[Items from a dataset]
..............................

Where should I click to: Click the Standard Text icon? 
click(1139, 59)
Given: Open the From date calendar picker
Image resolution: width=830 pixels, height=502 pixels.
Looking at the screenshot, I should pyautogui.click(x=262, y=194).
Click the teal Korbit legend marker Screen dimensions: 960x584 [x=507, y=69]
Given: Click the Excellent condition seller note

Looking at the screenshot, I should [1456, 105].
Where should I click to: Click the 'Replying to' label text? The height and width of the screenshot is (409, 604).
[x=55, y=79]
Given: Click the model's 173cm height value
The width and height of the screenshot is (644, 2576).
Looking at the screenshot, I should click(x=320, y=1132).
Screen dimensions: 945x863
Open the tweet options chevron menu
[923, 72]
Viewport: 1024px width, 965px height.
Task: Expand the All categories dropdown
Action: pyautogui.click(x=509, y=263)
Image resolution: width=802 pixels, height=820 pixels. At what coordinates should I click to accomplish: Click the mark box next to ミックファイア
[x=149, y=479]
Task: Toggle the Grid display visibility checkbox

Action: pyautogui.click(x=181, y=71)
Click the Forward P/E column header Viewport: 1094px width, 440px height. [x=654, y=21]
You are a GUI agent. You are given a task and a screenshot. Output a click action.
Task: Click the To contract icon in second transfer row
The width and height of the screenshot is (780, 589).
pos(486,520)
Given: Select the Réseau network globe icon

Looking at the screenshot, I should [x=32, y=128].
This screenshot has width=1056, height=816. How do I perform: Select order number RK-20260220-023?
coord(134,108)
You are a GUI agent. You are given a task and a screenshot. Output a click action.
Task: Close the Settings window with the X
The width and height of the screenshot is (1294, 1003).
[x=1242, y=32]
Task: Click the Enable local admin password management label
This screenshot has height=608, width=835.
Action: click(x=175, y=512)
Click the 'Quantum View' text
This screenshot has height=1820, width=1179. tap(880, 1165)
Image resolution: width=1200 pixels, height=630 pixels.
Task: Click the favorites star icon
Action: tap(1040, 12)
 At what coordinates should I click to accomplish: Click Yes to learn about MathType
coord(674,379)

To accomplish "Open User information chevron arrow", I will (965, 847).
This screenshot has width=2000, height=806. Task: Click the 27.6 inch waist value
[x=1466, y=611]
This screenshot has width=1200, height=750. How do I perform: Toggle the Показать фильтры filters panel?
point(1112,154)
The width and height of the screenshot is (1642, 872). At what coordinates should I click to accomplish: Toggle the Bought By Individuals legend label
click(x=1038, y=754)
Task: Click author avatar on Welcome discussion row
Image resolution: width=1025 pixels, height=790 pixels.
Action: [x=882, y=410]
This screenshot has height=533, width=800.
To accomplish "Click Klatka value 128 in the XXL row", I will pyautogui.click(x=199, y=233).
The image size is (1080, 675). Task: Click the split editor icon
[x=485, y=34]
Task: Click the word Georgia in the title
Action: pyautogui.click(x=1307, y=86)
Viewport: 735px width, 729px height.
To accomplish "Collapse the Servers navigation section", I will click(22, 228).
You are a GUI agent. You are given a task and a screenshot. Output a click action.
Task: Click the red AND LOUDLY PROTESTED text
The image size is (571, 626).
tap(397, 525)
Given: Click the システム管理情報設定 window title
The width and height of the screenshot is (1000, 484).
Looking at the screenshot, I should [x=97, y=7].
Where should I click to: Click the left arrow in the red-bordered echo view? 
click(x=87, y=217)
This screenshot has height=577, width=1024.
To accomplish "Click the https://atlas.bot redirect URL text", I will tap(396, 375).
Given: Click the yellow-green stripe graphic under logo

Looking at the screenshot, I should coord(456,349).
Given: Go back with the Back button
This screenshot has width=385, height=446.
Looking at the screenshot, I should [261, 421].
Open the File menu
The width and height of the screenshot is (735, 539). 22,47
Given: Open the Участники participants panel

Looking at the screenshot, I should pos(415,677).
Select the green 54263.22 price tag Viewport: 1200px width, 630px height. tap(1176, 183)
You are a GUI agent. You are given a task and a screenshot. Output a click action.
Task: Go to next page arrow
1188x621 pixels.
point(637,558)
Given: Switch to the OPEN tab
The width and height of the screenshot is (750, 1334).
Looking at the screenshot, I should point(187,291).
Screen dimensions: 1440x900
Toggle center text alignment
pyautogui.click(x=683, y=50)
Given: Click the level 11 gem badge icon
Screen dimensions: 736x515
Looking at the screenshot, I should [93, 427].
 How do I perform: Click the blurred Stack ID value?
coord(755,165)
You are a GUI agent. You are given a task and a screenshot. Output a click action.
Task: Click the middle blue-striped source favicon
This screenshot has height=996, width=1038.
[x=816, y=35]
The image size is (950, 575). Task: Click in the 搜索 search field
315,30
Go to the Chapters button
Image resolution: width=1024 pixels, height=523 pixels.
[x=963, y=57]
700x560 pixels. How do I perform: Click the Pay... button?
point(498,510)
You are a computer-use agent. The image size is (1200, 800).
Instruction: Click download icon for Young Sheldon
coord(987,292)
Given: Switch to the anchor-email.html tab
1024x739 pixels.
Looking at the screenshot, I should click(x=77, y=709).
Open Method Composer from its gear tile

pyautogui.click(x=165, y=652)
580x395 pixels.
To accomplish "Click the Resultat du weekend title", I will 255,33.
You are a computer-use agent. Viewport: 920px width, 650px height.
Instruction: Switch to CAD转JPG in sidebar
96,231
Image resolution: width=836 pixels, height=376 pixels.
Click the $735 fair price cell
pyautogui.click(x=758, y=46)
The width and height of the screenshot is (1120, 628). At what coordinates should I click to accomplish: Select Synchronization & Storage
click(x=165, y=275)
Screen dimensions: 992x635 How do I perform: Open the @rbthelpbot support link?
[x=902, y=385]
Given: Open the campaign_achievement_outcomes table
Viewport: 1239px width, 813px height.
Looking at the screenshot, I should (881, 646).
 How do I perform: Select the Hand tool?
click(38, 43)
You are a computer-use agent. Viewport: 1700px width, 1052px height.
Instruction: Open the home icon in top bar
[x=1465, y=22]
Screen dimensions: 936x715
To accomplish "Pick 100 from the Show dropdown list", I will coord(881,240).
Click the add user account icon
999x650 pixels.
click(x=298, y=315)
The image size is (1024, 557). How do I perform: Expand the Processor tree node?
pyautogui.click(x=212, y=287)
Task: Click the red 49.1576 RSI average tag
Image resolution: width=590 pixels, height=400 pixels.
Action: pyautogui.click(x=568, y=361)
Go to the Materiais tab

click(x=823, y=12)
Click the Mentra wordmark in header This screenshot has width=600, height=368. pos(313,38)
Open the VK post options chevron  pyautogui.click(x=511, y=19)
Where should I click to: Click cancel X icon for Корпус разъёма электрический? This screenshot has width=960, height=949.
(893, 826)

..............................

◆ **GOAL OF THE EXERCISE**: Every line of data must be returned unchanged.

◆ **ANSWER TO THIS PROBLEM**:
Where should I click to: Click the Standard Text icon? 
click(1139, 59)
Given: Open the From date calendar picker
Image resolution: width=830 pixels, height=502 pixels.
Looking at the screenshot, I should pyautogui.click(x=262, y=194).
Click the teal Korbit legend marker Screen dimensions: 960x584 [x=507, y=69]
Given: Click the Excellent condition seller note

Looking at the screenshot, I should [1456, 105].
Where should I click to: Click the 'Replying to' label text? The height and width of the screenshot is (409, 604).
[x=55, y=79]
Given: Click the model's 173cm height value
The width and height of the screenshot is (644, 2576).
Looking at the screenshot, I should click(x=320, y=1132).
Screen dimensions: 945x863
Open the tweet options chevron menu
[923, 72]
Viewport: 1024px width, 965px height.
Task: Expand the All categories dropdown
Action: pyautogui.click(x=509, y=263)
Image resolution: width=802 pixels, height=820 pixels. At what coordinates should I click to accomplish: Click the mark box next to ミックファイア
[x=149, y=479]
Task: Toggle the Grid display visibility checkbox

Action: pyautogui.click(x=181, y=71)
Click the Forward P/E column header Viewport: 1094px width, 440px height. [x=654, y=21]
You are a GUI agent. You are given a task and a screenshot. Output a click action.
Task: Click the To contract icon in second transfer row
The width and height of the screenshot is (780, 589).
pos(486,520)
Given: Select the Réseau network globe icon

Looking at the screenshot, I should [x=32, y=128].
This screenshot has width=1056, height=816. How do I perform: Select order number RK-20260220-023?
coord(134,108)
You are a GUI agent. You are given a task and a screenshot. Output a click action.
Task: Close the Settings window with the X
The width and height of the screenshot is (1294, 1003).
[x=1242, y=32]
Task: Click the Enable local admin password management label
This screenshot has height=608, width=835.
Action: click(x=175, y=512)
Click the 'Quantum View' text
This screenshot has height=1820, width=1179. tap(880, 1165)
Image resolution: width=1200 pixels, height=630 pixels.
Task: Click the favorites star icon
Action: tap(1040, 12)
 At what coordinates should I click to accomplish: Click Yes to learn about MathType
coord(674,379)

To accomplish "Open User information chevron arrow", I will (965, 847).
This screenshot has width=2000, height=806. Task: Click the 27.6 inch waist value
[x=1466, y=611]
This screenshot has width=1200, height=750. How do I perform: Toggle the Показать фильтры filters panel?
point(1112,154)
The width and height of the screenshot is (1642, 872). At what coordinates should I click to accomplish: Toggle the Bought By Individuals legend label
click(x=1038, y=754)
Task: Click author avatar on Welcome discussion row
Image resolution: width=1025 pixels, height=790 pixels.
Action: [x=882, y=410]
This screenshot has height=533, width=800.
To accomplish "Click Klatka value 128 in the XXL row", I will pyautogui.click(x=199, y=233).
The image size is (1080, 675). Task: Click the split editor icon
[x=485, y=34]
Task: Click the word Georgia in the title
Action: pyautogui.click(x=1307, y=86)
Viewport: 735px width, 729px height.
To accomplish "Collapse the Servers navigation section", I will click(22, 228).
You are a GUI agent. You are given a task and a screenshot. Output a click action.
Task: Click the red AND LOUDLY PROTESTED text
The image size is (571, 626).
tap(397, 525)
Given: Click the システム管理情報設定 window title
The width and height of the screenshot is (1000, 484).
Looking at the screenshot, I should [x=97, y=7].
Where should I click to: Click the left arrow in the red-bordered echo view? 
click(x=87, y=217)
This screenshot has height=577, width=1024.
To accomplish "Click the https://atlas.bot redirect URL text", I will tap(396, 375).
Given: Click the yellow-green stripe graphic under logo

Looking at the screenshot, I should coord(456,349).
Given: Go back with the Back button
This screenshot has width=385, height=446.
Looking at the screenshot, I should [261, 421].
Open the File menu
The width and height of the screenshot is (735, 539). 22,47
Given: Open the Участники participants panel

Looking at the screenshot, I should pos(415,677).
Select the green 54263.22 price tag Viewport: 1200px width, 630px height. tap(1176, 183)
You are a GUI agent. You are given a task and a screenshot. Output a click action.
Task: Go to next page arrow
1188x621 pixels.
point(637,558)
Given: Switch to the OPEN tab
The width and height of the screenshot is (750, 1334).
Looking at the screenshot, I should point(187,291).
Screen dimensions: 1440x900
Toggle center text alignment
pyautogui.click(x=683, y=50)
Given: Click the level 11 gem badge icon
Screen dimensions: 736x515
Looking at the screenshot, I should [93, 427].
 How do I perform: Click the blurred Stack ID value?
coord(755,165)
You are a GUI agent. You are given a task and a screenshot. Output a click action.
Task: Click the middle blue-striped source favicon
This screenshot has height=996, width=1038.
[x=816, y=35]
The image size is (950, 575). Task: Click in the 搜索 search field
315,30
Go to the Chapters button
Image resolution: width=1024 pixels, height=523 pixels.
[x=963, y=57]
700x560 pixels. How do I perform: Click the Pay... button?
point(498,510)
You are a computer-use agent. The image size is (1200, 800).
Instruction: Click download icon for Young Sheldon
coord(987,292)
Given: Switch to the anchor-email.html tab
1024x739 pixels.
Looking at the screenshot, I should click(x=77, y=709).
Open Method Composer from its gear tile

pyautogui.click(x=165, y=652)
580x395 pixels.
To accomplish "Click the Resultat du weekend title", I will 255,33.
You are a computer-use agent. Viewport: 920px width, 650px height.
Instruction: Switch to CAD转JPG in sidebar
96,231
Image resolution: width=836 pixels, height=376 pixels.
Click the $735 fair price cell
pyautogui.click(x=758, y=46)
The width and height of the screenshot is (1120, 628). At what coordinates should I click to accomplish: Select Synchronization & Storage
click(x=165, y=275)
Screen dimensions: 992x635 How do I perform: Open the @rbthelpbot support link?
[x=902, y=385]
Given: Open the campaign_achievement_outcomes table
Viewport: 1239px width, 813px height.
Looking at the screenshot, I should (881, 646).
 How do I perform: Select the Hand tool?
click(38, 43)
You are a computer-use agent. Viewport: 1700px width, 1052px height.
Instruction: Open the home icon in top bar
[x=1465, y=22]
Screen dimensions: 936x715
To accomplish "Pick 100 from the Show dropdown list", I will coord(881,240).
Click the add user account icon
999x650 pixels.
click(x=298, y=315)
The image size is (1024, 557). How do I perform: Expand the Processor tree node?
pyautogui.click(x=212, y=287)
Task: Click the red 49.1576 RSI average tag
Image resolution: width=590 pixels, height=400 pixels.
Action: pyautogui.click(x=568, y=361)
Go to the Materiais tab

click(x=823, y=12)
Click the Mentra wordmark in header This screenshot has width=600, height=368. pos(313,38)
Open the VK post options chevron  pyautogui.click(x=511, y=19)
Where should I click to: Click cancel X icon for Корпус разъёма электрический? This screenshot has width=960, height=949.
(893, 826)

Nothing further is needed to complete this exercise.